* Instructions to follow:
Below is a listing. Write out exactly its lines between the one holding "Task: Bookmark this page with star icon" and the one holding "Select the Great energy tag for September 27", inclusive.
(Listed records)
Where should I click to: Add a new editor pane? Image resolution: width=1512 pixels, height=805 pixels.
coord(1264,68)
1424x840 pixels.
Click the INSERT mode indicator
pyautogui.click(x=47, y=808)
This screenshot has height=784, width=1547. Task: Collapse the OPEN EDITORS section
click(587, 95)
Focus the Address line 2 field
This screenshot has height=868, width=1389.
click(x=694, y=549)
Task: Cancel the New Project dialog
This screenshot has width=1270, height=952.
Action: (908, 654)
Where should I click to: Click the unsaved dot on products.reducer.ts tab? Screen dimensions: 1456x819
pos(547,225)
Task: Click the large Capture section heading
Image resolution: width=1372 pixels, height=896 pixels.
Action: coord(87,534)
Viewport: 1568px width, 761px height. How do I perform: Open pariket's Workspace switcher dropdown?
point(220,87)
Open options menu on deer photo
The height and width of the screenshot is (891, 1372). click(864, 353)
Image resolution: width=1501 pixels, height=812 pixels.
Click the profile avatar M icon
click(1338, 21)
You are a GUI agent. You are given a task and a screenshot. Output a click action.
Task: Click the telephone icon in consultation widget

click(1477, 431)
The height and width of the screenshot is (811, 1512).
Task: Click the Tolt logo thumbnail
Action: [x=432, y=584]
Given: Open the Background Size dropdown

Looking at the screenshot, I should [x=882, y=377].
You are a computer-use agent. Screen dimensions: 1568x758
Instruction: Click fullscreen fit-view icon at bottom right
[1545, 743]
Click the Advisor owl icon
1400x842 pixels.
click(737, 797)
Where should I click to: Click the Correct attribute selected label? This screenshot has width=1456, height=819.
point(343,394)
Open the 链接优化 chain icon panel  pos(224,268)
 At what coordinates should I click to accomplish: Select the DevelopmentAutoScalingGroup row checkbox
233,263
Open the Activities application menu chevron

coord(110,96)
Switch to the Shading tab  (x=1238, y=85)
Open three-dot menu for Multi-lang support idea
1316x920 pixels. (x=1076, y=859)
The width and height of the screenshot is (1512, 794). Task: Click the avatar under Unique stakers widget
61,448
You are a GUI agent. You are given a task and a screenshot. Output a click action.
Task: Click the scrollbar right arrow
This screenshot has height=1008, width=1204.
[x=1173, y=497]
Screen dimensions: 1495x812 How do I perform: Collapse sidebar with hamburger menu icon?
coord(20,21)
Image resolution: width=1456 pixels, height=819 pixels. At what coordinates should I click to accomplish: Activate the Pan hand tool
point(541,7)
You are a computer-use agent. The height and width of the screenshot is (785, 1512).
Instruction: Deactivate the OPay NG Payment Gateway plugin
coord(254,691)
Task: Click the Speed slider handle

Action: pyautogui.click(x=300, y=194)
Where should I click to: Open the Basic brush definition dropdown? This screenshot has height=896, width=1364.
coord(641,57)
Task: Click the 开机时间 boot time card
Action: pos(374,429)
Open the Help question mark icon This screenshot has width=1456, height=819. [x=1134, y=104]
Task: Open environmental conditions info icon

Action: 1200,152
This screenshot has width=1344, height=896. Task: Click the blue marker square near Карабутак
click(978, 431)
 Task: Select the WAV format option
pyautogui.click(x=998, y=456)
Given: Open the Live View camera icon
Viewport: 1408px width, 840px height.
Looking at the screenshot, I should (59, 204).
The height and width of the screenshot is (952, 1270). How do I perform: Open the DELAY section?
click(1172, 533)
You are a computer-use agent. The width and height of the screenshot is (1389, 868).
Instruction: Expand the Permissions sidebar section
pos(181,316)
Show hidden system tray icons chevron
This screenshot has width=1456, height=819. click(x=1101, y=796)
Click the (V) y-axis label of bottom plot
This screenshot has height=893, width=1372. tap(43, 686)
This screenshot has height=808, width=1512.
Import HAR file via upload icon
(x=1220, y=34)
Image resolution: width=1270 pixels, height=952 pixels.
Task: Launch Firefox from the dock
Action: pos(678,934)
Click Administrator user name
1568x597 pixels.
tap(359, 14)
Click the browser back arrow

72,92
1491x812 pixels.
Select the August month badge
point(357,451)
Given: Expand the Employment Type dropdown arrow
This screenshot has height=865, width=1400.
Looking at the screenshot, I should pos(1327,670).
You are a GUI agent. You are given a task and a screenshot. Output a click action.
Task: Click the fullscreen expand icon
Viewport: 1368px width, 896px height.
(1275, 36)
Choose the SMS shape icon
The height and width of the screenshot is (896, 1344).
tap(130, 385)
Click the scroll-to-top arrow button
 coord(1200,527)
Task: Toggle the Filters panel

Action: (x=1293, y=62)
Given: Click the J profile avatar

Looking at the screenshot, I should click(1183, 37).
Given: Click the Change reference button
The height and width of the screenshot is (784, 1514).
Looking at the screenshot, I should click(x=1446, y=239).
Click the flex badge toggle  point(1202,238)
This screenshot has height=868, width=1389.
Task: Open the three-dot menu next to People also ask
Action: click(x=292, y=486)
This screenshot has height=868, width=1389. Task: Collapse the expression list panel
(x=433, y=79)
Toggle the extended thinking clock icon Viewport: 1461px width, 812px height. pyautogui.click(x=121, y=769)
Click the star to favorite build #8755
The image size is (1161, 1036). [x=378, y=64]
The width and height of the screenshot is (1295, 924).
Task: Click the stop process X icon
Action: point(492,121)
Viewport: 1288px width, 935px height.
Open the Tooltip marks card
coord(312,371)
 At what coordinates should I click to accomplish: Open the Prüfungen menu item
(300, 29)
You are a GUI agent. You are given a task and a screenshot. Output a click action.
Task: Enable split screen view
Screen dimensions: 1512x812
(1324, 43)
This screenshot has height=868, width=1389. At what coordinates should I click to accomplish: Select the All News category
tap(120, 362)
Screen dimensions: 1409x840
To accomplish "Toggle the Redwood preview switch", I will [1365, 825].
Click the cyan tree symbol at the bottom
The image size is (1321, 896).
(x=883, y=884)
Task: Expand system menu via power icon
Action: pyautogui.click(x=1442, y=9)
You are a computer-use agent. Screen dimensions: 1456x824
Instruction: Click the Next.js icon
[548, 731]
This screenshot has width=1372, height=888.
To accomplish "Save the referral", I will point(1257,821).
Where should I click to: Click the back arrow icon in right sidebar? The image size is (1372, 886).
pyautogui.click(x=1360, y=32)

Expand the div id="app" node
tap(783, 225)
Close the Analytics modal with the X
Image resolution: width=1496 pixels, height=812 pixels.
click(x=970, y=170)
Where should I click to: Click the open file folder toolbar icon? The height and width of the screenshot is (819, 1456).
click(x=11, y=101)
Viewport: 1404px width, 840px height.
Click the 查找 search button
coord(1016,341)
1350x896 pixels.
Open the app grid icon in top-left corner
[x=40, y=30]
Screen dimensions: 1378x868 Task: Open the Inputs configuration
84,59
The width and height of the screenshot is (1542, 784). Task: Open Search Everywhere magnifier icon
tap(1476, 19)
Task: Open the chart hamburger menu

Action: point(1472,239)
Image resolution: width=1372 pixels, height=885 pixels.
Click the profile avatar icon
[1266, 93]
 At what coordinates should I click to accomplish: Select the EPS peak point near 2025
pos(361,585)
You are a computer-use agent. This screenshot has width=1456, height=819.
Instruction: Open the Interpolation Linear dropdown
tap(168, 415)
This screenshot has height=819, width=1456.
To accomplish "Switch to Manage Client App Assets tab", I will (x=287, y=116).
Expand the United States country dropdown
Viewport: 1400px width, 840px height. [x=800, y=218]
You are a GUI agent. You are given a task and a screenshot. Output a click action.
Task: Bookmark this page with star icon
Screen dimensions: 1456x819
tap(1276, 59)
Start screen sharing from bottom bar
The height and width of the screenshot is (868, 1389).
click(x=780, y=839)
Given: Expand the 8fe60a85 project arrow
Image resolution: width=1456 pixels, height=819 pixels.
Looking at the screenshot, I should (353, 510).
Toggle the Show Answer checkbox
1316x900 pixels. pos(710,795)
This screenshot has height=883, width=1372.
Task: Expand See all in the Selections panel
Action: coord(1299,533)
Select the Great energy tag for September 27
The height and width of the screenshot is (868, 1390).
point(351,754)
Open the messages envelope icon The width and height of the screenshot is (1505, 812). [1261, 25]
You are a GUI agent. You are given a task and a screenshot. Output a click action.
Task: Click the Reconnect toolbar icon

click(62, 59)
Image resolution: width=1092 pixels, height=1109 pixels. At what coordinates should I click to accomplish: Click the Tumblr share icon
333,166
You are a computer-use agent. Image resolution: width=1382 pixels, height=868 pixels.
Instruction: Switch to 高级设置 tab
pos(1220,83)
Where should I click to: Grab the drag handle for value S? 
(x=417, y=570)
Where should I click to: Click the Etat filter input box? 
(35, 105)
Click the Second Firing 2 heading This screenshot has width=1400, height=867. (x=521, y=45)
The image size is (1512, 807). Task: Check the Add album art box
(End Listed records)
* Solution below:
Task: Bookmark this page with star icon
Screen dimensions: 1456x819
tap(1276, 59)
Start screen sharing from bottom bar
The height and width of the screenshot is (868, 1389).
click(x=780, y=839)
Given: Expand the 8fe60a85 project arrow
Image resolution: width=1456 pixels, height=819 pixels.
Looking at the screenshot, I should (353, 510).
Toggle the Show Answer checkbox
1316x900 pixels. pos(710,795)
This screenshot has height=883, width=1372.
Task: Expand See all in the Selections panel
Action: coord(1299,533)
Select the Great energy tag for September 27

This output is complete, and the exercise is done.